## Exercise prompt
List every line of the listing below that contains the word "perform", treating uppercase and lowercase letters as different.

Records from a data collection:

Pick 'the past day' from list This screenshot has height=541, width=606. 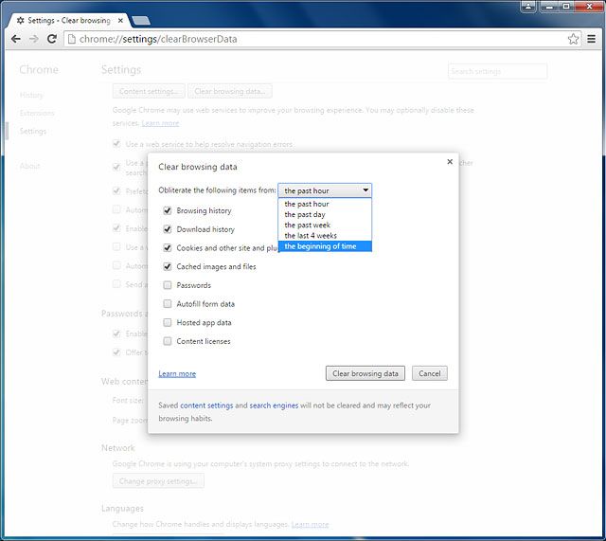pos(305,215)
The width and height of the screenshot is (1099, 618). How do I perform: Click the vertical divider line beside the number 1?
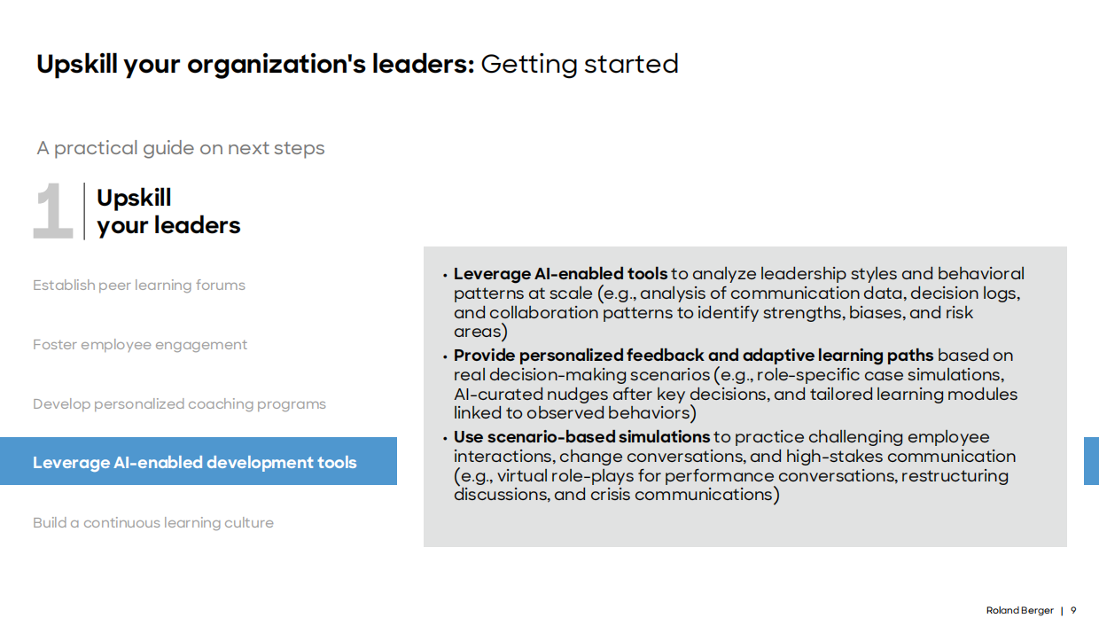click(84, 211)
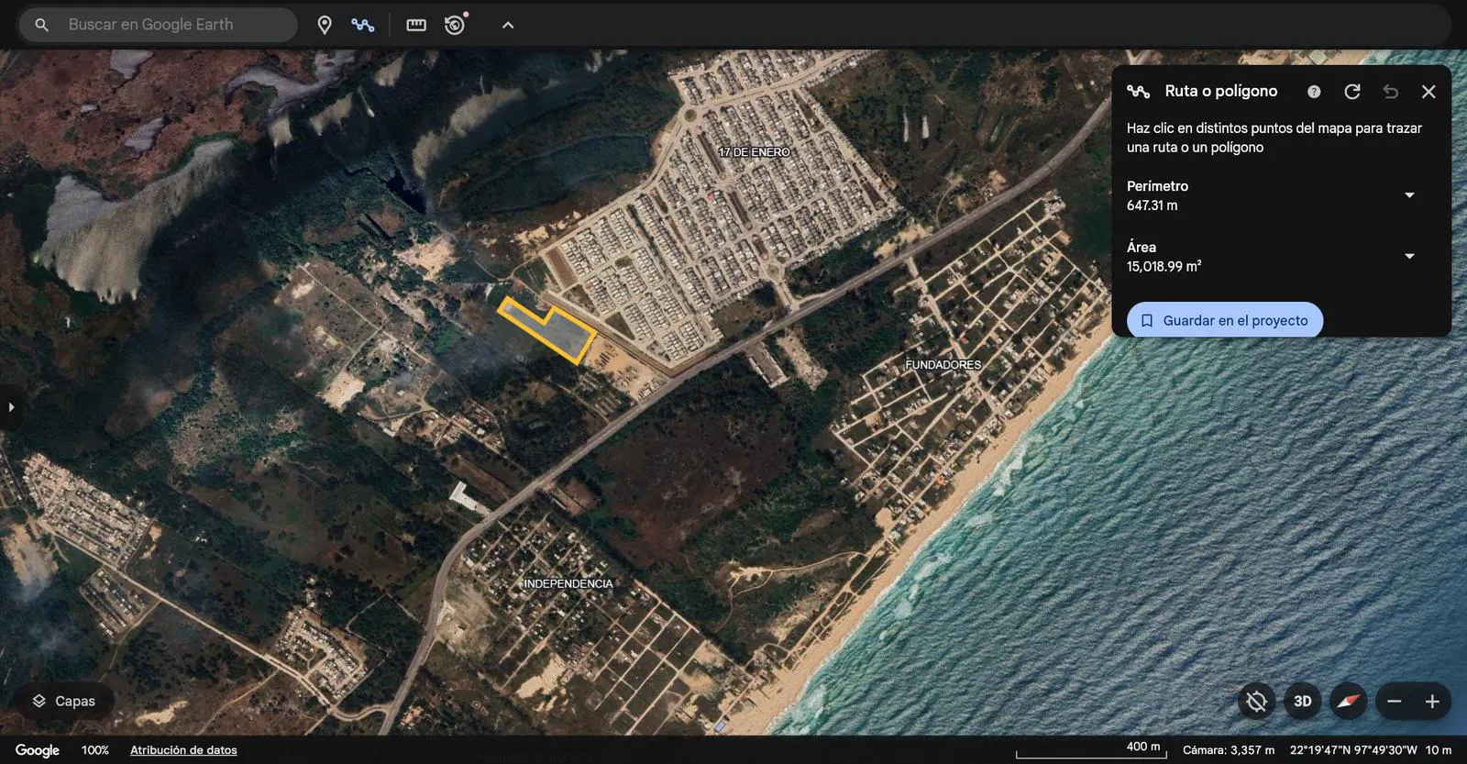The width and height of the screenshot is (1467, 764).
Task: Open the ruler measure tool
Action: click(416, 25)
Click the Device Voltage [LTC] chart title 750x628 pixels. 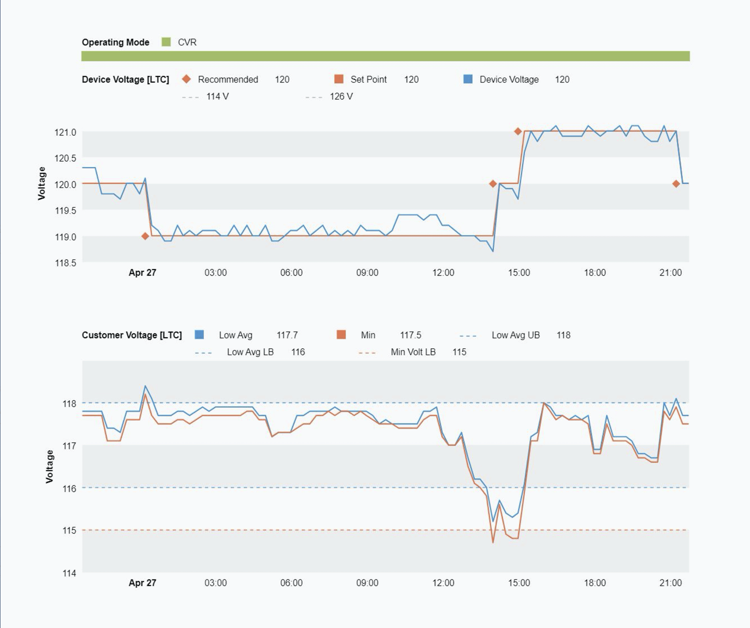(x=125, y=79)
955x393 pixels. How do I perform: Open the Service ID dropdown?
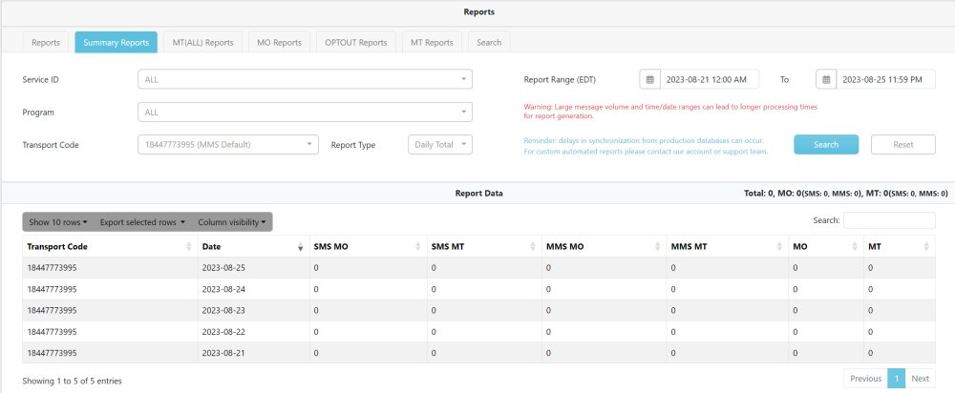pos(306,79)
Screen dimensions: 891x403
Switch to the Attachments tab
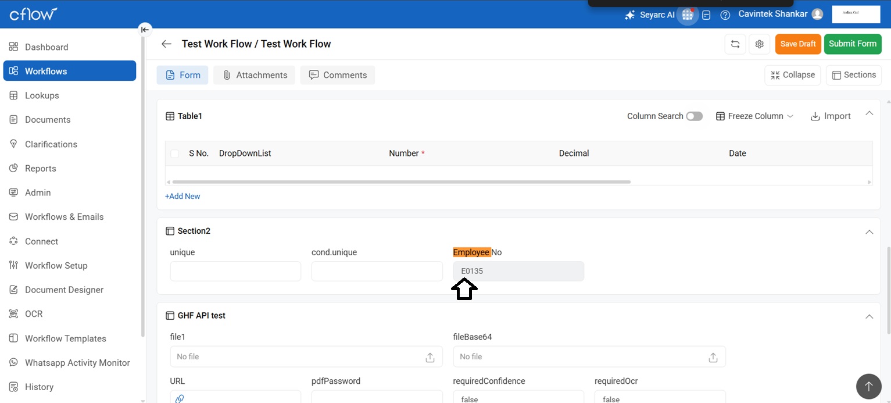pyautogui.click(x=255, y=75)
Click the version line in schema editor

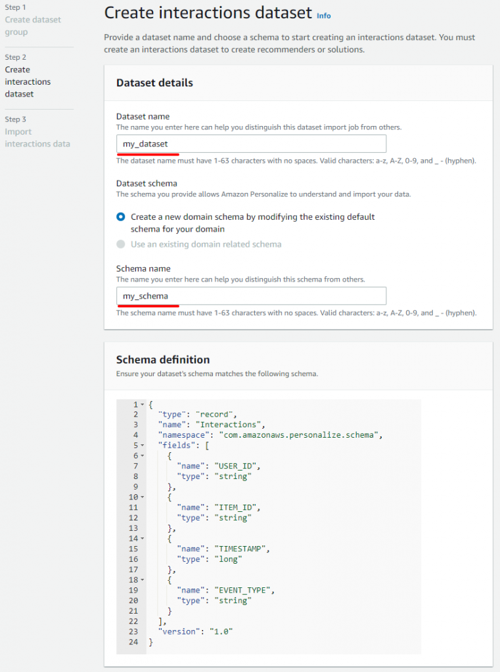coord(195,632)
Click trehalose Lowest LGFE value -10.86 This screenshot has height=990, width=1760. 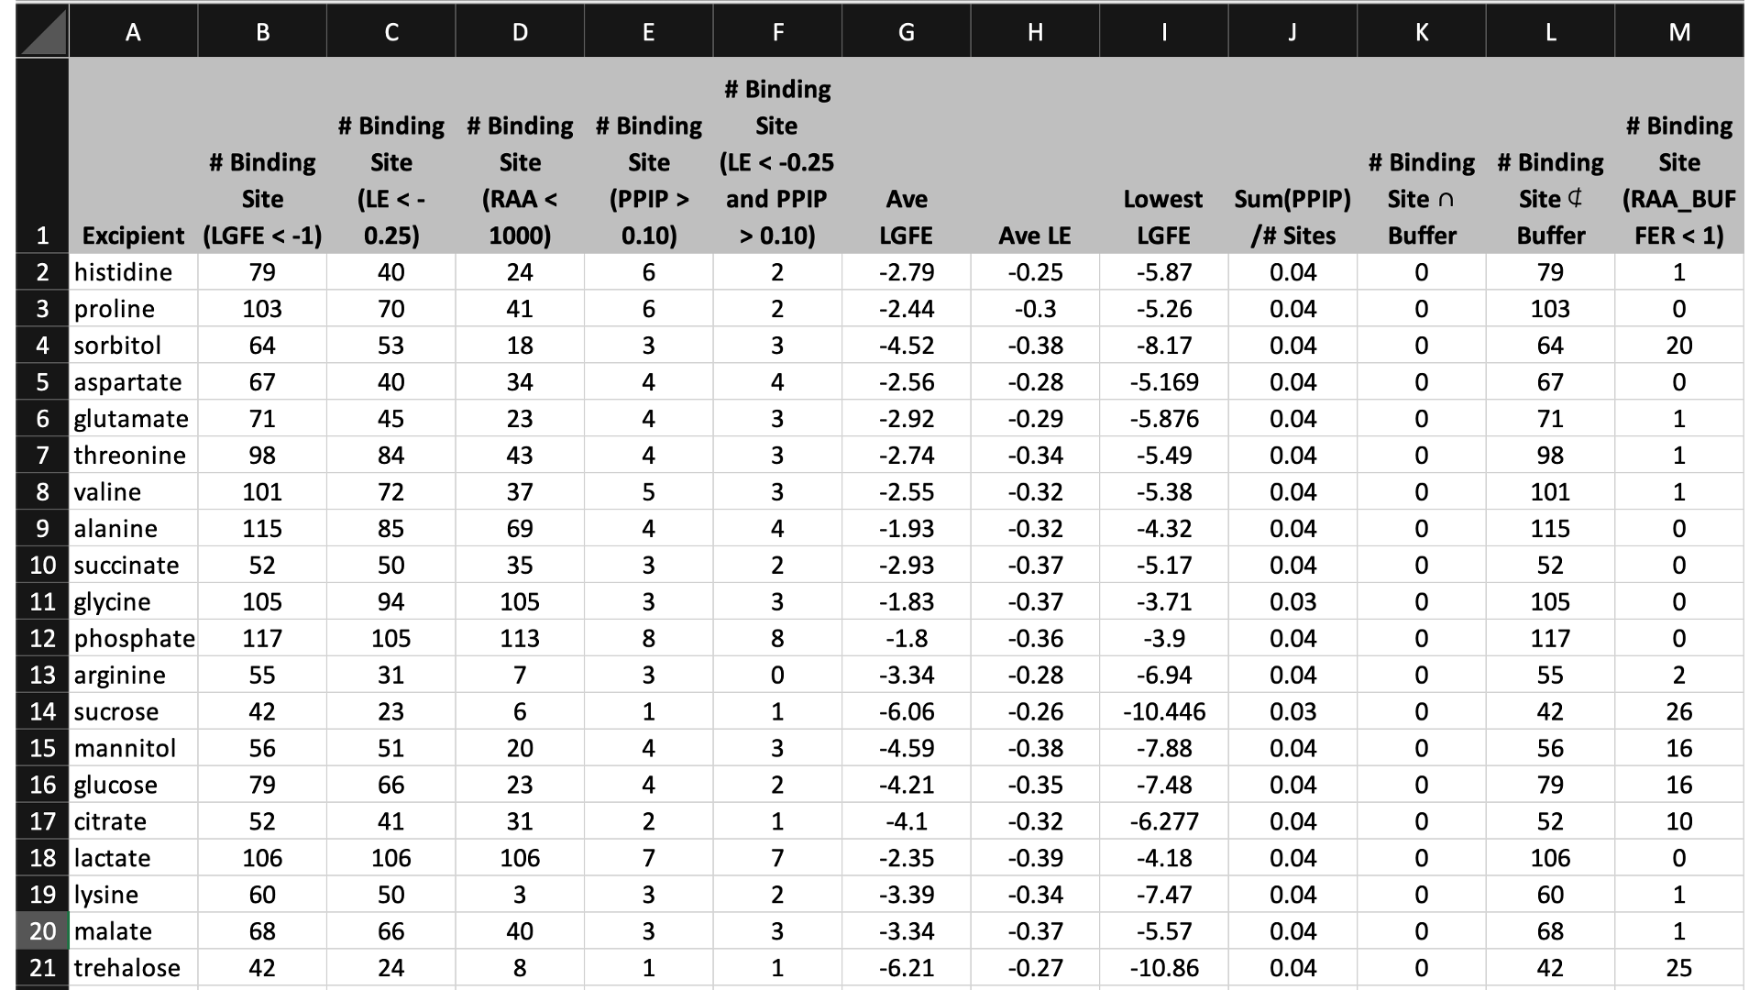coord(1163,968)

## Output of the exercise
The width and height of the screenshot is (1099, 618). How do I perform: Click the vertical divider line beside the number 1?
955x393 pixels. How do I perform: Open the Service ID dropdown?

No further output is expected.